When a solution $\omega _{1}^{\star }$ is found, one repeats the optimisation with the state:

$\begin{eqnarray*}&&|\phi \rangle -\langle \omega _{1}^{\star }|\phi \rangle |\omega _{1}^{\star }\rangle ,\end{eqnarray*}$

and so on. Proceeding in this way, à la Gram–Schmidt, one sequentially constructs an approximate spectral decomposition:

$\begin{eqnarray*}&&|\phi ^{\prime} \rangle =\mathop{\sum }\limits_{i}\langle \omega _{i}^{\star }|\phi \rangle |\omega _{i}^{\star }\rangle \end{eqnarray*}$

for $|\phi \rangle$ . Time evolution for ϕ is next approximated as:

$\begin{eqnarray*}&&{{{\rm e}}^{-{\rm i}Ht}}|\phi \rangle =\mathop{\sum }\limits_{i}\langle \omega _{i}^{\star }|\phi \rangle \ {{{\rm e}}^{-{\rm i}\langle \omega _{i}^{\star }|H|\omega _{i}^{\star }\rangle t}}\ |\omega _{i}^{\star }\rangle .\end{eqnarray*}$

The same idea could be tested in the case of PEPS.
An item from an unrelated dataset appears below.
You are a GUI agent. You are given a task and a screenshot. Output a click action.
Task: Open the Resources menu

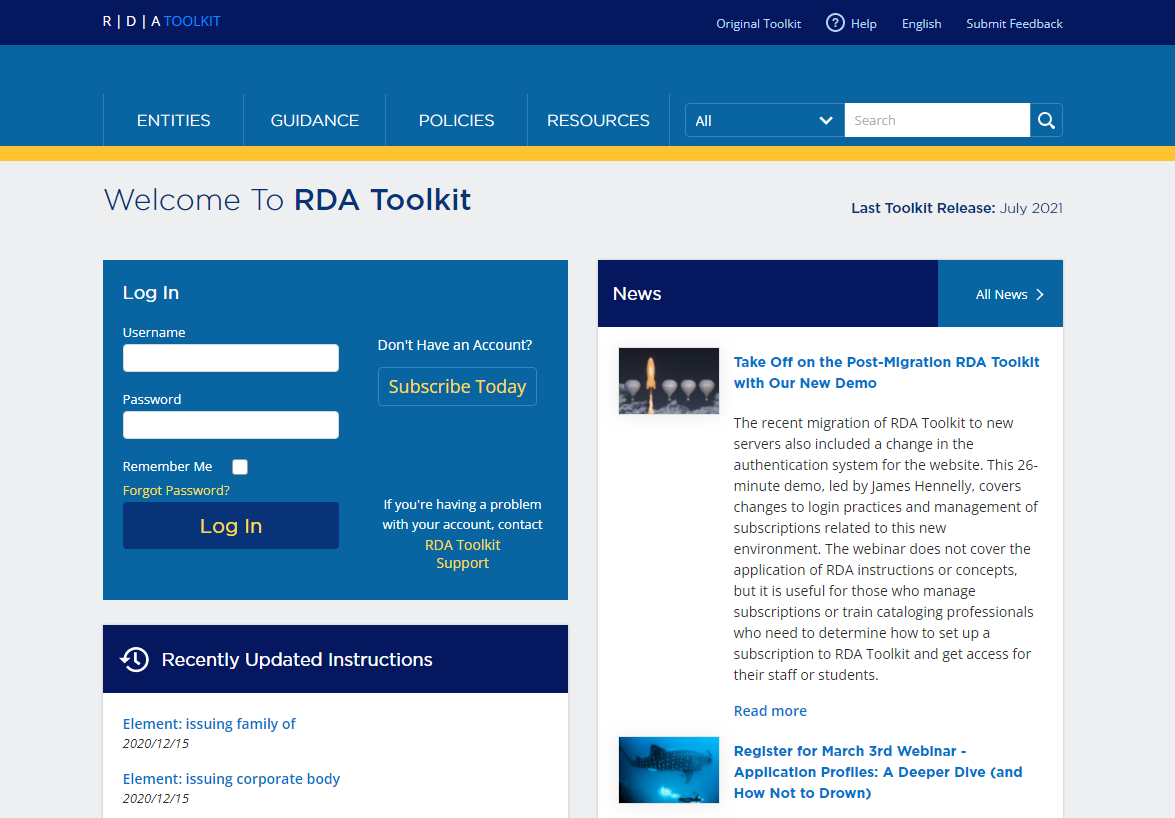[598, 120]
Two-dimensional Hamiltonians at finite temperature

Let $\{{{e}_{i}},|{{\psi }_{i}}\rangle \}$ denote the spectral decomposition of some 2D quantum Hamiltonian, and assume we are interested in the mean value of some observable A at finite temperature:

$\begin{eqnarray*}&&\langle A\rangle =\frac{1}{Z}\mathop{\sum }\limits_{i}{{{\rm e}}^{-{{e}_{i}}/T}}\langle {{\psi }_{i}}|A|{{\psi }_{i}}\rangle ,\end{eqnarray*}$

where $Z={{\sum }_{i}}{{{\rm e}}^{-{{e}_{i}}/T}}$ denotes the partition function of the system. Let ${{\alpha }_{1}},\ldots ,{{\alpha }_{M}}$ denote samples representative of the distribution ${{p}_{T}}(i)={{{\rm e}}^{-{{e}_{i}}/T}}/Z$ . $\langle A\rangle$ can be estimated as:

$\begin{eqnarray*}&&\langle A\rangle \simeq \frac{1}{M}\mathop{\sum }\limits_{j=1}^{M}\langle {{\psi }_{{{\alpha }_{j}}}}\mid A\mid {{\psi }_{{{\alpha }_{j}}}}\rangle .\end{eqnarray*}$

The law of large numbers ensures the average error made with this estimate should decrease as $1/\sqrt{M}$ . Yet another Markov chain can be designed to obtain approximations to such representative states. Let κ denote an upper bound on $||H|{{|}_{\infty }}$ . Such an upper bound can generally be constructed easily. Let ϕ denote the current ( ${\rm PEPS}$ ) state of the Markov chain, and let $\check{h}(\phi )$ denote an approximation for $\langle \phi |H|\phi \rangle /\langle \phi |\phi \rangle$ .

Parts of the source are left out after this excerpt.